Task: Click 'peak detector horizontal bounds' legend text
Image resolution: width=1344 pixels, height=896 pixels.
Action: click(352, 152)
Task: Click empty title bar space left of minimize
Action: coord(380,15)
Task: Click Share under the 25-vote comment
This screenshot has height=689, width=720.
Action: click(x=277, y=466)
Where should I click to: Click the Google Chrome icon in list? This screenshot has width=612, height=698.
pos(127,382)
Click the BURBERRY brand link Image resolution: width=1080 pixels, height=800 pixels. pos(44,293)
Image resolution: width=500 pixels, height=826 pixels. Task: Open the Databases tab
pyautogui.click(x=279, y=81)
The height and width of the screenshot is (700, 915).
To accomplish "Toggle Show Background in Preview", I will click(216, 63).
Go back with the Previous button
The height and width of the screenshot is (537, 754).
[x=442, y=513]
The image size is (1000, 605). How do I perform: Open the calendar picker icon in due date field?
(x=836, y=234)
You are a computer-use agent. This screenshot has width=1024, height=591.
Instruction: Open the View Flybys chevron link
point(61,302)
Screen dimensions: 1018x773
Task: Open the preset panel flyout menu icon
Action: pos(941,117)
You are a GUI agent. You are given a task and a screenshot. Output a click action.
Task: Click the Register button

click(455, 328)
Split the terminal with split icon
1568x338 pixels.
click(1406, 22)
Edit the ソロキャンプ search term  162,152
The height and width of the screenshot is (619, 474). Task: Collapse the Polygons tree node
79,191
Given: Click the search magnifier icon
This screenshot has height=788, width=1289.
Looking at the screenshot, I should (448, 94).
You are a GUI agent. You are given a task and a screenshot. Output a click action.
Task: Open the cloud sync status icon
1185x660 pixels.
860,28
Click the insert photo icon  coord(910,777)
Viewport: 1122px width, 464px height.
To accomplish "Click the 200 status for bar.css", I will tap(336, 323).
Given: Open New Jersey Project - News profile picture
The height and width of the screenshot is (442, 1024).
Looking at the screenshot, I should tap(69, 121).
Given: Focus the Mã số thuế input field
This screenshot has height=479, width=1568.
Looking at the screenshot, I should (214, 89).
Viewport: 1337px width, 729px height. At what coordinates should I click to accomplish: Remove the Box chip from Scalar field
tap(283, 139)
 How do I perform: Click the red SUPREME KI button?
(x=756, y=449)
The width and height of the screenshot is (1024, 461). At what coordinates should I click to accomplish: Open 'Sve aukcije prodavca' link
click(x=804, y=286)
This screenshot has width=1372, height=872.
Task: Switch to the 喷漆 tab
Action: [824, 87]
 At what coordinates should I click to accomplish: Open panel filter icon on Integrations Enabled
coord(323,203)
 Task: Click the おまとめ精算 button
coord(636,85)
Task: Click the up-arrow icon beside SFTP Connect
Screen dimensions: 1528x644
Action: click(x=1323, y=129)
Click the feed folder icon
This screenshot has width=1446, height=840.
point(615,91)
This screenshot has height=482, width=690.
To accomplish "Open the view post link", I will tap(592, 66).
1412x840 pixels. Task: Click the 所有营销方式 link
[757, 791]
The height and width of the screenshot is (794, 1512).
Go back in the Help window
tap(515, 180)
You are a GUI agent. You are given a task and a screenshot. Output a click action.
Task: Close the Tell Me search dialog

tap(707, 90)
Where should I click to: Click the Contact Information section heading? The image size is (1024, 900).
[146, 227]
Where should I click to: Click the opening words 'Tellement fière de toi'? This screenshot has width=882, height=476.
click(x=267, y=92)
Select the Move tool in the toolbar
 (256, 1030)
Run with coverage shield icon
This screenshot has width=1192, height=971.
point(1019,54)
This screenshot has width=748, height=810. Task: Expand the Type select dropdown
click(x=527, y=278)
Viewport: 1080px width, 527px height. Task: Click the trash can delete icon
---*---
> [WORK ITEM]: If a line above holds the string "status", copy it out.

> [REPLY TO THE EXERCISE]:
Task: Open the cloud sync status icon
To accomplish "Click the 200 status for bar.css", I will tap(336, 323).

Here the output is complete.